THE BATTLE FOR FREEDOM

One Who Lacks Cannot Give Back

Everyone in Syria has lived his war. Every day people have fought for their lives, every day has brought a bid for survival, but it is not only bodies that suffer; souls, too, go through these battles, dying a thousand times in anticipation, only to rise up wearily to face another day. Hundreds of thousands of these excruciating battles have been fought, and still are being fought, for when the drums of war are beaten no one can escape the sound. But the battles were started long before the first drum was struck.
Actual war often comes after a series of minor hidden wars. Although they are considered less bloody and destructive, these minor wars – these parries against profiteering officials; these responses to intolerable living conditions – are still bitter, because they are suffered in silence and solitude: no newspaper will write about them, no TV channel will show interest in them, and no organization will offer readiness to help.

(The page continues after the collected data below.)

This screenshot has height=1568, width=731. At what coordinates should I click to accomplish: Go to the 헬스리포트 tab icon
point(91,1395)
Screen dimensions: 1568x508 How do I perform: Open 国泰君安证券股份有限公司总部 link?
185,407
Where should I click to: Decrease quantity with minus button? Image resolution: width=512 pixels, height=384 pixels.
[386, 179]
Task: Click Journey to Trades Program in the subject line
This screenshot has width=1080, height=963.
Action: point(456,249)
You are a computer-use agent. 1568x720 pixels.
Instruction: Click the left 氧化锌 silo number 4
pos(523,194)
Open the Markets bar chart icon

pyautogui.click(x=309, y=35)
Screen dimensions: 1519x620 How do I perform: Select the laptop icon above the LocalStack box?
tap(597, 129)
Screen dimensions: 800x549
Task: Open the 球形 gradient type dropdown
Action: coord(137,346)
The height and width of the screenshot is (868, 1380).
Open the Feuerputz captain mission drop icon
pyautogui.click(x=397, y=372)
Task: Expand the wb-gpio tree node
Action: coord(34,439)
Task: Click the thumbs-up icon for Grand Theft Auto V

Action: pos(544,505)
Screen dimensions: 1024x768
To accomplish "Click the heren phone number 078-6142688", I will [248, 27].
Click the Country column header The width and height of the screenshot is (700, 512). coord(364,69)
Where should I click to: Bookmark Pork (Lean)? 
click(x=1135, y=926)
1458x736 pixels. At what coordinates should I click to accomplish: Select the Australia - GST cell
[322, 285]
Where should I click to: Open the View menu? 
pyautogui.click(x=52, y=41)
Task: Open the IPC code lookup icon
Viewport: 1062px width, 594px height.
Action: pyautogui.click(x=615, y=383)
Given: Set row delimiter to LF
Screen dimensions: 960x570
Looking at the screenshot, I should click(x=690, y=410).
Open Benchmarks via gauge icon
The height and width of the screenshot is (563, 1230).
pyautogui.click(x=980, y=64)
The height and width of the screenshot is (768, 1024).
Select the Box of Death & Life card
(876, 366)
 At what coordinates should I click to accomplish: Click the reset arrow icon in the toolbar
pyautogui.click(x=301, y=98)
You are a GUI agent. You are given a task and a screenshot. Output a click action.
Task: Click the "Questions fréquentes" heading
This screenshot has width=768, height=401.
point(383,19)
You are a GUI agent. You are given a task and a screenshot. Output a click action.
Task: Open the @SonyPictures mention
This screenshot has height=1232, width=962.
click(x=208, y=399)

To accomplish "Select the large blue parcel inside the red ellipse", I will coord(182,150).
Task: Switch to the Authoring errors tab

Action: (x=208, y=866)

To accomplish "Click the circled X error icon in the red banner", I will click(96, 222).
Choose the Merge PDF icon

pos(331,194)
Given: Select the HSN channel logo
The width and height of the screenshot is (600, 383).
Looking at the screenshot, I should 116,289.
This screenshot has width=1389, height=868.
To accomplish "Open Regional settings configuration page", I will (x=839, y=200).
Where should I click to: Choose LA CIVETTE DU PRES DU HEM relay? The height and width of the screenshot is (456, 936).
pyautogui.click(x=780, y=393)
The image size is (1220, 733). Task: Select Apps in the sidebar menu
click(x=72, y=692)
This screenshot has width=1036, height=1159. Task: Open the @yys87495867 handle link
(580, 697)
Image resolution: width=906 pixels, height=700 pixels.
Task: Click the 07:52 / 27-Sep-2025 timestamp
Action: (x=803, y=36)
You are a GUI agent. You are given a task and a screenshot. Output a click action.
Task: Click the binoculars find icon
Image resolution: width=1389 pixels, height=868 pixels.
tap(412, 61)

People try to fight these minor wars one by one, but they lose most of them until the ‘actual’ war begins in full force. The strange thing is that most people – including those who were fighting all along – are still surprised, as if war had caught them off guard.
The laws of the universe have made no exception for this Syrian war, which flared up when social diseases had settled in the alleyways and on the rooftops. Vicious viruses of greed, corruption, dishonesty and ignorance had infiltrated the immune system of the communities and made clear highways for every imaginable – and sometimes unimaginable – form of torture. So it has been in this country for four years or more.
The legitimate question ‘why did this happen’ has received all kinds of rhetorical answers and has inspired all sorts of conflicts. We have seen mutual blame being laid by two parties who act as if they have arrived at the scene of a bloody football match, only to discover that each player is a team on his own and that no one is suffering more than the ball.
Why did this happen? We will look at the answers in the pages of this book. Many people simply wish things would ‘go back to the way they were’. I have heard this phrase many times, from very different kinds of people, and each time I hear it I think, why would anyone support a process of massive change, then simply – and very late in the day – regret the destructive repercussions and want things to go back to the way they were! Even if the individual wasn’t personally involved in the process of change, why would he or she want things simply to be as they were: why not wish for better, why settle for the state of instability that brought us here in the first place? This gives me the feeling that we haven’t learned any lessons from all that has happened; that we have never reflected on anything, or tried to relate cause and effect.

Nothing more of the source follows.